### Aim of the task
Which lines of the records contain "agent"? Collect every one of them.
------------------------------------------------------------------------
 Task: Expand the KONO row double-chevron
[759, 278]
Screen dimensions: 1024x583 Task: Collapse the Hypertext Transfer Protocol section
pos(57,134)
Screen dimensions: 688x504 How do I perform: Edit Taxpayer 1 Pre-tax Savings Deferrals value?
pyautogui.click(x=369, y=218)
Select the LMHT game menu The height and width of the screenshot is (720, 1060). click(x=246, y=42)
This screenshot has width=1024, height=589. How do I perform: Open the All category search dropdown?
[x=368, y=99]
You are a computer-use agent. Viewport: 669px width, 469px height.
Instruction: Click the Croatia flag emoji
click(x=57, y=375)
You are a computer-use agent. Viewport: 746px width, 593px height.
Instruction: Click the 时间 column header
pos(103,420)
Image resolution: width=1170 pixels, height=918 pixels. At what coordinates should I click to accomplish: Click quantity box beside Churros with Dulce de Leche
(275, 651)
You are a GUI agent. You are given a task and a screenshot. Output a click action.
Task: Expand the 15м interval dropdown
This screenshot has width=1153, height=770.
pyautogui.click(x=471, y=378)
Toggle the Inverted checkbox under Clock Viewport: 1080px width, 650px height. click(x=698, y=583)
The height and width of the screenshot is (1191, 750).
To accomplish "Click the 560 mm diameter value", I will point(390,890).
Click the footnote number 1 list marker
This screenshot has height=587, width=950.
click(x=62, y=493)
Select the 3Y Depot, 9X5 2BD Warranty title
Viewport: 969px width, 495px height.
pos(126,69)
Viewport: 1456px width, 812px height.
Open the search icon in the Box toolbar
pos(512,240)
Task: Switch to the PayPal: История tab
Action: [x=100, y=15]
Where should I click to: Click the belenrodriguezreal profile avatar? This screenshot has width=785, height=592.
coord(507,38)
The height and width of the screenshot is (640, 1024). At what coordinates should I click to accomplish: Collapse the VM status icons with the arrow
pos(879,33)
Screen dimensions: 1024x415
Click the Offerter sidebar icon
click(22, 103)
------------------------------------------------------------------------
### Solution below
You are a computer-use agent. Viewport: 669px width, 469px height.
You are a computer-use agent. Viewport: 746px width, 593px height.
You are a GUI agent. You are given a task and a screenshot. Output a click action.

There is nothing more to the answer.